____ EXTRACT TO READ

If you have #!/bin/sh you should be using POSIX shell, which will execute fine in bash, dash or the old sh. People run into problems because they've put #!/bin/sh and then used bash-only syntax - ie they should already have used #!/bin/bash, but didn't because they didn't read any docs and don't know better.
Chris "Ng" Jones
cmsj@tenshu.net
www.tenshu.net
Edgy Eft is full of new and beta packages, and it has had half the release cycle of most ubuntu versions. Because of this, I'm amazed that it's working as well as it is. If people want stability,
stick with Dapper! You'll save yourself headaches. There's a reason why they have LTS on Dapper.
So what you're saying is "I installed some important drivers through an unsupported tool that works in a stupid way so that it can be called 'easy', and then when the official tool failed to upgrade this manually-installed software of which it was unaware, causing problems, I was pissed" ?
Just exactly what part of "unsupported" did you not understand? This is not analogous to a XP Service Pack
installation breaking things as you put it. It's analogous to a service pack breaking all the registry
hacks you've done to make Home act like Professional and not report back home. What you did was unsupported
and it doesn't matter whether it's Windows, MacOS, Linux, or any other OS you choose to name. Unsupported means
precisely that- and if it breaks on you you get both pieces.
I am not merely a "consumer" or a "taxpayer". I am a Citizen of the State of Texas
Sorry, but if you assumed that /bin/sh was guaranteed to be bash, you only have yourself to blame.

________
____ RAW DATA

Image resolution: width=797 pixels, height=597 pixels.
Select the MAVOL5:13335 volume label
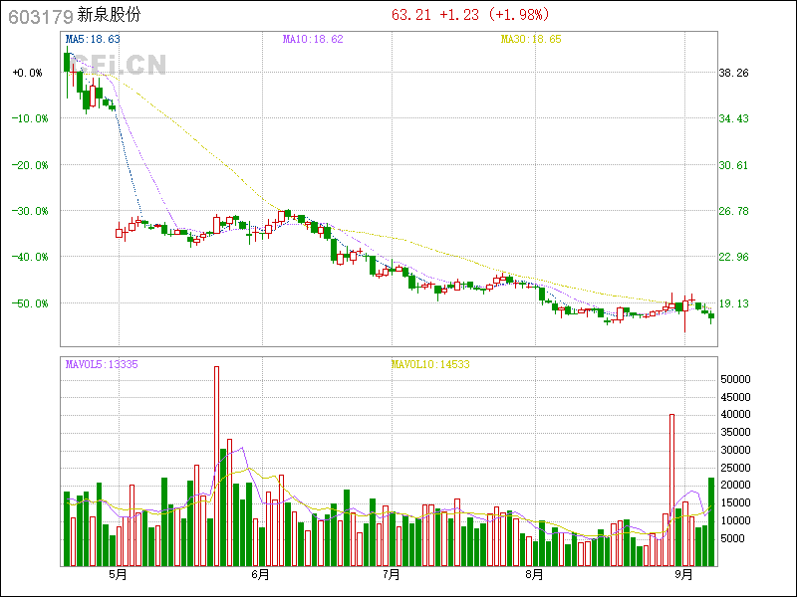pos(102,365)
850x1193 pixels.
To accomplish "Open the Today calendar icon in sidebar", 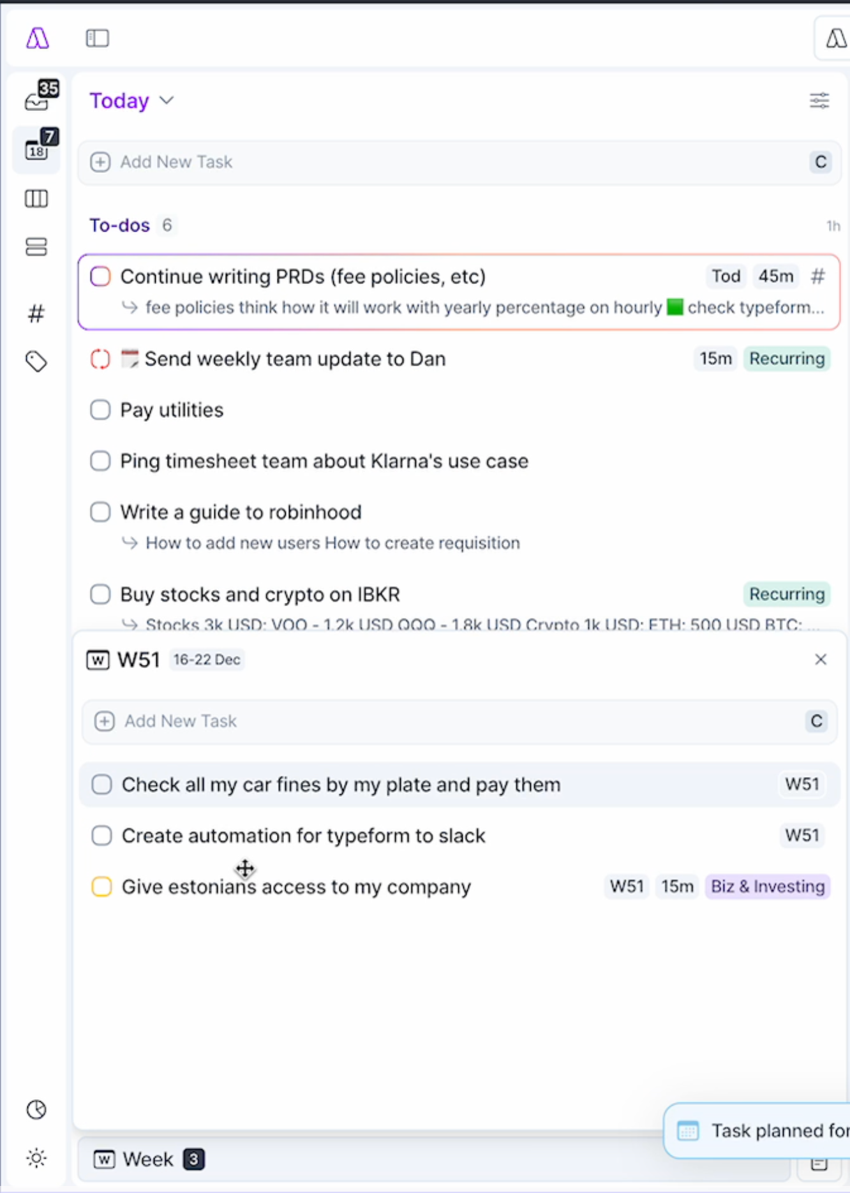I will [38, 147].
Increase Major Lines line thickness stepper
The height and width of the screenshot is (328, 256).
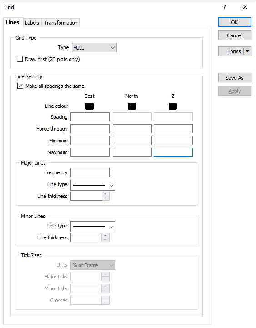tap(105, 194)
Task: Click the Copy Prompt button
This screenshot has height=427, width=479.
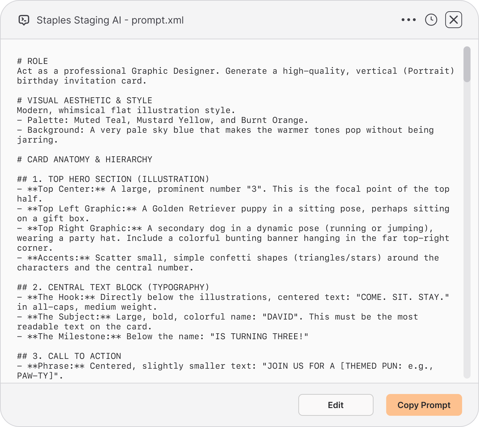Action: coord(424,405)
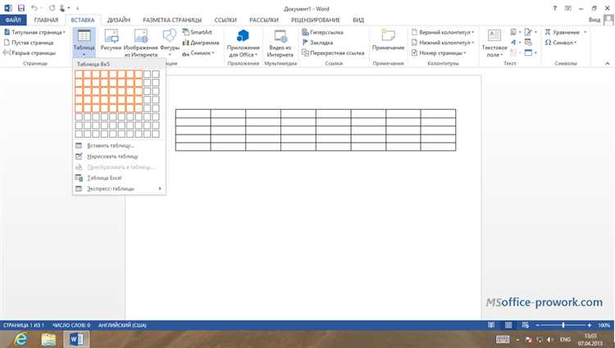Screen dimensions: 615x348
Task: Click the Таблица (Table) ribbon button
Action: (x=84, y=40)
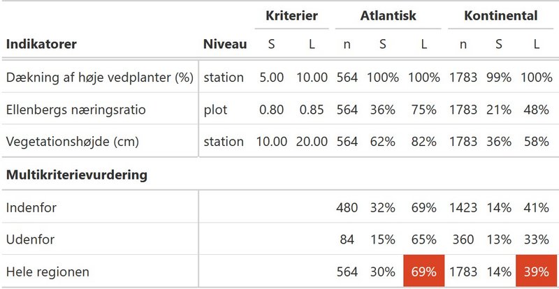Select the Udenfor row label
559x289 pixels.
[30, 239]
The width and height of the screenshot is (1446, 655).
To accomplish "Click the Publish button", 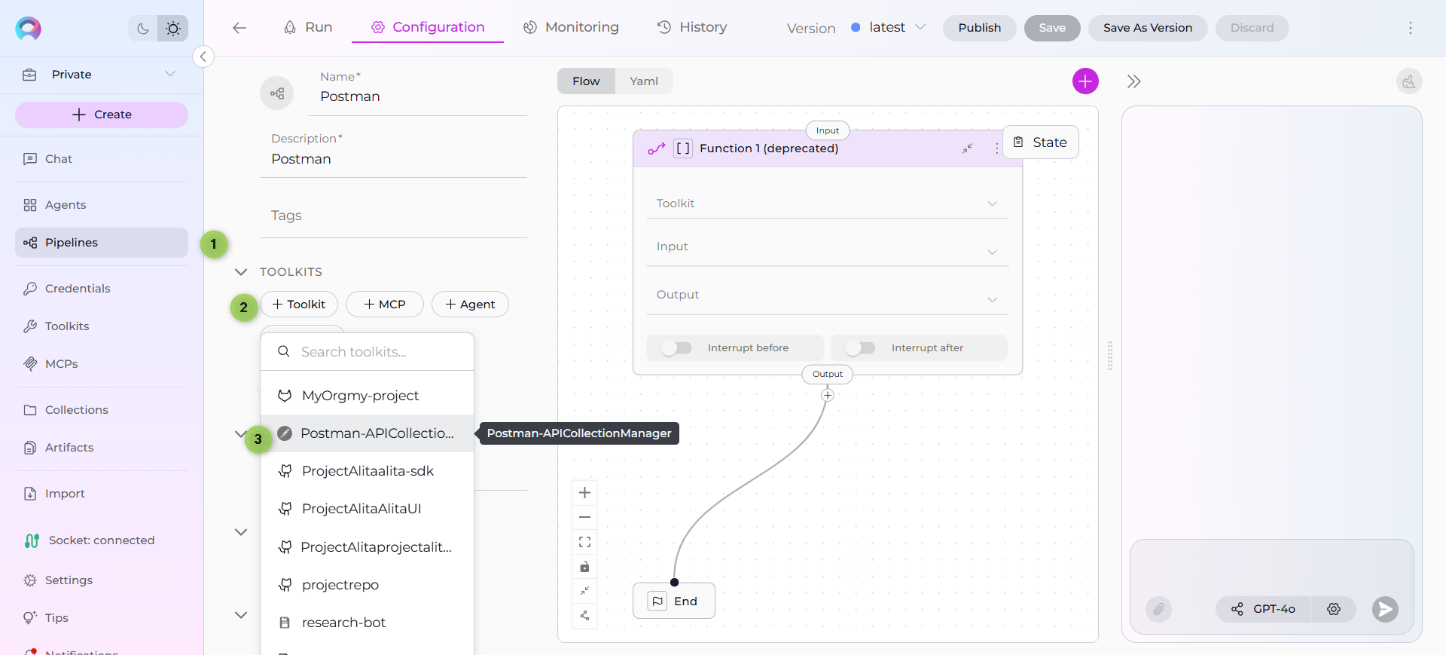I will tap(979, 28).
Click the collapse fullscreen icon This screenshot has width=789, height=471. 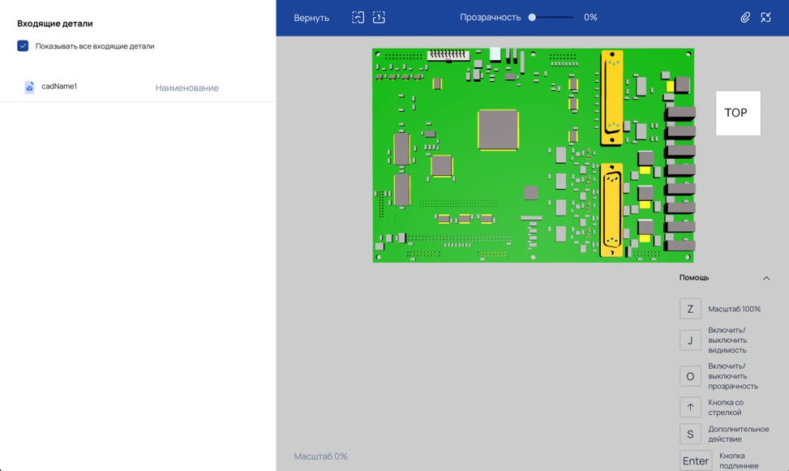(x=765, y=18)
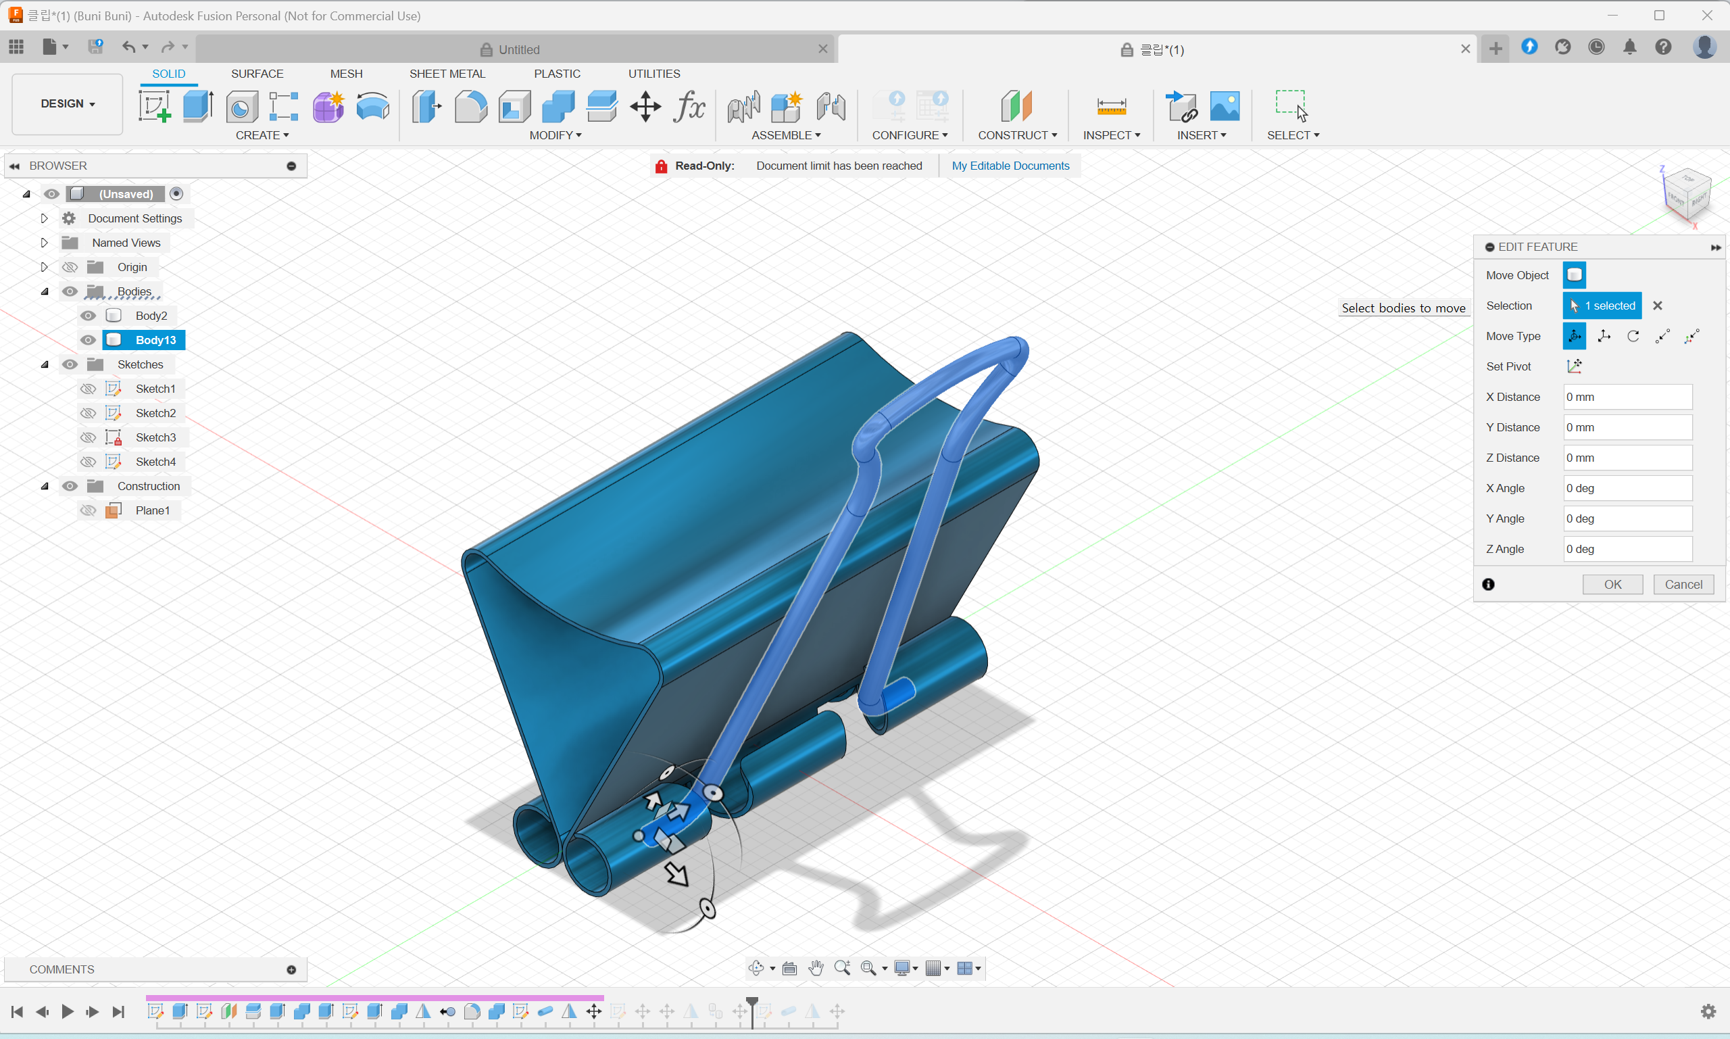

________

▸ AIM:
In the forum posts about Ubuntu above, why do people run into problems with scripts that begin with #!/bin/sh? Explain in one to three sentences.

▸ EXERCISE SOLUTION:
They put #!/bin/sh at the top but then use bash-only syntax, when a #!/bin/sh script should be written in POSIX shell, which runs fine in bash, dash or the old sh. Those people should have used #!/bin/bash but didn't, because they hadn't read any documentation and didn't know better.